BEGIN INPUT MATERIAL

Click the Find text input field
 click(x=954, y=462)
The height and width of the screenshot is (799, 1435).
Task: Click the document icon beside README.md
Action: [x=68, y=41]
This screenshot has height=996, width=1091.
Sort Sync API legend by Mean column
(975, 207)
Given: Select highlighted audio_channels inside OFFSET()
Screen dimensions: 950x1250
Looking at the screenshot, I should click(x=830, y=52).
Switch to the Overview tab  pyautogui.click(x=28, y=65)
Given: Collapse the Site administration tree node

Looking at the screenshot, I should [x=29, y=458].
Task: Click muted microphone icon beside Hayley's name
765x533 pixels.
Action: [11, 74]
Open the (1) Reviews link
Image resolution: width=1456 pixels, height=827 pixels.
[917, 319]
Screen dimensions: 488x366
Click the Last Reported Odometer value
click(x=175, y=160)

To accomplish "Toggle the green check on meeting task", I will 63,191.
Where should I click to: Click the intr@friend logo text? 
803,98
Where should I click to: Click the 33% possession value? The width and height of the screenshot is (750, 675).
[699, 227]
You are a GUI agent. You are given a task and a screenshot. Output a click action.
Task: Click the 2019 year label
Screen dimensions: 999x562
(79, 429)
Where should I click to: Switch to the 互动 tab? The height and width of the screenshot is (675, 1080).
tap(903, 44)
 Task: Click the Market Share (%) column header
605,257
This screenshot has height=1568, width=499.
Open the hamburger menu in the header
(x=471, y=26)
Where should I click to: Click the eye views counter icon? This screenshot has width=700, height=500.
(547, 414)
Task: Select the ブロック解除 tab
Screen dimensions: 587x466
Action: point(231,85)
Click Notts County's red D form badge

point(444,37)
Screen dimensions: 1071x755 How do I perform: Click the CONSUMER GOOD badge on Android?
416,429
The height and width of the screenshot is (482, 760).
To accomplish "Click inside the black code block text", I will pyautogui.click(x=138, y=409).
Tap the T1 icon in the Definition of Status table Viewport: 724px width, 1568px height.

END INPUT MATERIAL

• **WORK REQUIRED**
Please transcribe the records above in full, keeping every word.

• **ANSWER SECTION**
Click the Find text input field
 click(x=954, y=462)
The height and width of the screenshot is (799, 1435).
Task: Click the document icon beside README.md
Action: [x=68, y=41]
This screenshot has height=996, width=1091.
Sort Sync API legend by Mean column
(975, 207)
Given: Select highlighted audio_channels inside OFFSET()
Screen dimensions: 950x1250
Looking at the screenshot, I should click(x=830, y=52).
Switch to the Overview tab  pyautogui.click(x=28, y=65)
Given: Collapse the Site administration tree node

Looking at the screenshot, I should [x=29, y=458].
Task: Click muted microphone icon beside Hayley's name
765x533 pixels.
Action: [11, 74]
Open the (1) Reviews link
Image resolution: width=1456 pixels, height=827 pixels.
[917, 319]
Screen dimensions: 488x366
Click the Last Reported Odometer value
click(x=175, y=160)

To accomplish "Toggle the green check on meeting task", I will 63,191.
Where should I click to: Click the intr@friend logo text? 
803,98
Where should I click to: Click the 33% possession value? The width and height of the screenshot is (750, 675).
[699, 227]
You are a GUI agent. You are given a task and a screenshot. Output a click action.
Task: Click the 2019 year label
Screen dimensions: 999x562
(79, 429)
Where should I click to: Switch to the 互动 tab? The height and width of the screenshot is (675, 1080).
tap(903, 44)
 Task: Click the Market Share (%) column header
605,257
This screenshot has height=1568, width=499.
Open the hamburger menu in the header
(x=471, y=26)
Where should I click to: Click the eye views counter icon? This screenshot has width=700, height=500.
(547, 414)
Task: Select the ブロック解除 tab
Screen dimensions: 587x466
Action: point(231,85)
Click Notts County's red D form badge

point(444,37)
Screen dimensions: 1071x755 How do I perform: Click the CONSUMER GOOD badge on Android?
416,429
The height and width of the screenshot is (482, 760).
To accomplish "Click inside the black code block text", I will pyautogui.click(x=138, y=409).
Tap the T1 icon in the Definition of Status table Viewport: 724px width, 1568px height.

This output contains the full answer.